John Andrews, Knoxville, Tennessee
I looked at all the links, but I'm unsure of how the polish lives in your
refrigerator if you use it all as an ingredient in your bread.
Do you use it, then make another poolish to put back into the refrigerator,
awaiting your next bread-making session?
Thanks.
Dee Dee
Aha! I make enough so I don't have to use it all at once. And
I refresh it when I use more than half of it.
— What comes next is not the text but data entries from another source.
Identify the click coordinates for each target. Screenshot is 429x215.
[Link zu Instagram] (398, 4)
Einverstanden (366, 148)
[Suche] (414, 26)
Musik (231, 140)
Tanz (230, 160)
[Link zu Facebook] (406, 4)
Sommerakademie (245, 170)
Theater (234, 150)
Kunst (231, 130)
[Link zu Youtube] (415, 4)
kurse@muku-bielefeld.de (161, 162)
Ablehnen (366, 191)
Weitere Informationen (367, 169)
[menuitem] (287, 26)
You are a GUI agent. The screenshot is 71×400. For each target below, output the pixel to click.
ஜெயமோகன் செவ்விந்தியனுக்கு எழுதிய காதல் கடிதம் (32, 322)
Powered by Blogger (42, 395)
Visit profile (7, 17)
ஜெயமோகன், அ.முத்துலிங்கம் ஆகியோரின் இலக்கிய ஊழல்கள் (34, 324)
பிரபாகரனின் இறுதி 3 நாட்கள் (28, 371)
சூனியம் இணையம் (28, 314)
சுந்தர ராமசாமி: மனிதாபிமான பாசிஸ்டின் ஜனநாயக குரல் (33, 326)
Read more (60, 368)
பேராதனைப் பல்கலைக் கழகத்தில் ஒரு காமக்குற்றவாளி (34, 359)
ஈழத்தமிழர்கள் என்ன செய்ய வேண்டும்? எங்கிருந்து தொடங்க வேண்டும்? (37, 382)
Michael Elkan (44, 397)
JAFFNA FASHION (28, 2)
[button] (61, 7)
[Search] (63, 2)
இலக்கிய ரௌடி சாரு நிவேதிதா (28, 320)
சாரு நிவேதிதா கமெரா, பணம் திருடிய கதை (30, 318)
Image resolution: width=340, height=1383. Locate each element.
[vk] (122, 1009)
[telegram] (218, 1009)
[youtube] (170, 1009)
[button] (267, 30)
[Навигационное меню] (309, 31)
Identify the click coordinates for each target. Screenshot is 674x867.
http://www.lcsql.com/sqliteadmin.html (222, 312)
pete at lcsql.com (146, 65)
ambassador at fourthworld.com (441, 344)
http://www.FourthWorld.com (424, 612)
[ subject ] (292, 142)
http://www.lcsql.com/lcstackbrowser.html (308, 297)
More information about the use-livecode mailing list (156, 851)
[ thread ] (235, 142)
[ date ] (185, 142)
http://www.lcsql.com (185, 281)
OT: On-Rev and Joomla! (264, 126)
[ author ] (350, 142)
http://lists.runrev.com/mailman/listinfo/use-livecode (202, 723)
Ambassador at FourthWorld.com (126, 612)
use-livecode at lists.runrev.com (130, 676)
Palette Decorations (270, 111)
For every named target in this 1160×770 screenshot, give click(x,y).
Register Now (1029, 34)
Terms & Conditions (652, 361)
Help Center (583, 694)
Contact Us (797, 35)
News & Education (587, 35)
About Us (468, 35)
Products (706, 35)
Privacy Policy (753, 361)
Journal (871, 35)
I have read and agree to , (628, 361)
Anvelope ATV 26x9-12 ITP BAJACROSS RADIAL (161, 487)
The poolish is in a large plastic container with a lid. It is
large enough to hold the contents when it triples. To start it
I placed 2 lb of bread flour and 2 lb of water and 1/4 tsp of
instant yeast in the container and stirred until the flour was
all moistened. The it sat on the counter in the kitchen until
it tripled. Then it went into the refrigerator in the back out
of my wife's way.
To use the poolish, use a recipe that calls for a similar
poolish, or calculate a fraction of the flour and water that you
will replace with the poolish in the recipe. Pour this out and
make the bread. Replace the amount that you used with equal
amounts of flour and water. You can add another 1/4 tsp of
yeast if you want. Stir it well to get all the flour moistened,
then sit it on the counter until it warms and becomes active
again. Return it to the refrigerator.
I calculate all my bread recipes using weights (grams, most of
the time) so I can pour directly into my working bowl from the
poolish container with the bowl sitting on my digital scale.
The poolish is wet, like a batter, not a dough and pours easily.
I have the tare weight of the container written on the bottom of
the container in permanent marker. When I refresh it I figure
the weight I need to get the whole thing back to four net
pounds, divide by 2 and use that weight for the flour and water.
I am experimenting with this and it has its drawbacks. The
poolish is bread flour (25 lb bag from Sams Club) not specialty
flour. It is enriched, bleached, and contains malted barley and
ascorbic acid. Some breads need lower protein content to be
more tender.
Hey, it's fun to play! Next time I bake, I will take some
pictures and post the story with this text.
John Andrews, Knoxville, Tennessee
Thanks for your lengthy explanation. I do appreciate it.
I'll try this. Your bread always looks so delicious.
Dee Dee
I made plain white tonight. Took a few pics of the poolish, but
not enough to post intelligently. We will take it to Atlanta
tomorrow for the grandkids while we baby sit for a long week.